Monday, June 11, 2007

Do telefone contemplar

"Alô, papai? Mamãe brigou comigo", disse Beatriz.

"Está tudo bem filha, a sua mãe devia estar cansada. Fizeram felicidades?", perguntou o pai.

"Já fizemos, mas eu fiz um desenho. Dá para ver?", pergunta ansiosa a menina.

"Infelizmente não. Fazemos assim, você me mostra quando eu voltar do trabalho, certo?", propõe o pai.

"Mas olha, estou mostrando por um dos buraquinhos. Claro que dá para ver, papai!", insiste Bea.

"Muito mal, vejo muito mal... Pode me contar o que desenhou?", pede o pai.
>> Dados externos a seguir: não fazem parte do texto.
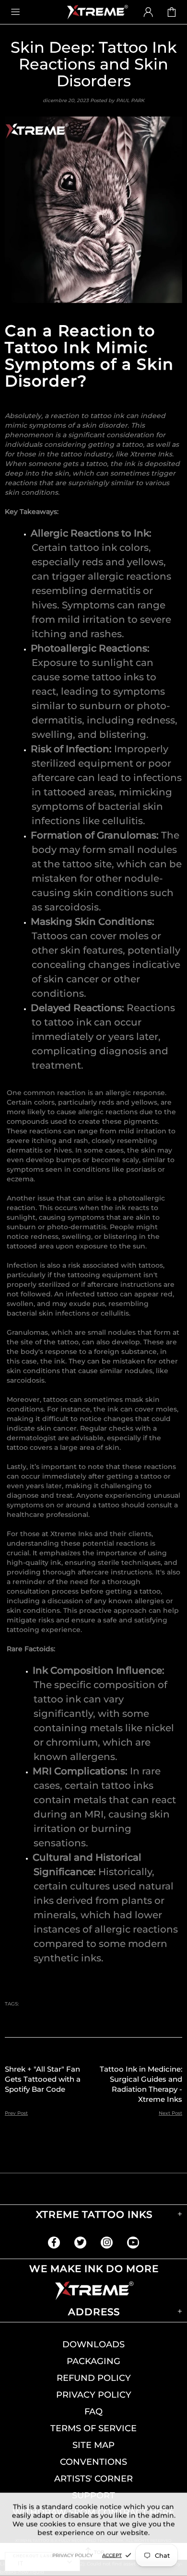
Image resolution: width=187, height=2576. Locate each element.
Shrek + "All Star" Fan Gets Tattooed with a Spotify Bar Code (43, 2079)
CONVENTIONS (93, 2462)
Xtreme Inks (96, 12)
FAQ (93, 2411)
"O papel é branco, mas como estava embaixo da caixa de tinta ficou cheio de marquinhas, igual ao vestido de bolinha da Ana na festa junina. Lembra? E então, eu desenhei uma mão pequenininha e pintei de rosa, da cor da flor do jardim da vovó. Mas, você não conta pra ela que eu perdi a flor no caminho, tá bom? Tem uma outra mão, grande, que aperta a mão rosa. E aperta tão forte que quase dá um grito. Fiz um céu, papai. Um céu tão azul, um azul tão bonito que dá vontade de ficar só olhando. Por que que dizem céu de brigadeiro? Mamãe desenhou uma casinha para mim. Na janela fiz nós três e pintei bem assim, com a mão benevolente. Que-que é essa palavra, papai? Achei bonita. Você me explica quando chegar em casa? A mamãe disse que você explica tão poesia essas coisas".

E de longe, do corredor, escuto a voz da Bea. Um eco delicado dos meus pensamentos. Suas pequenas mãos inocentes passeiam pelo fio do telefone e dão laços. Os pés, alvos, dançam rarefeito. O silêncio do pai sentado na cadeira que gira abre um mundo de lembranças afetuosas.

Que há-de ser

Essa flor é para você mamãe. E essa outra é para a bisa. (longa pausa)

Essa é para mim. Para quando eu crescer.

Mamãe, promete que você não esquece de me regar?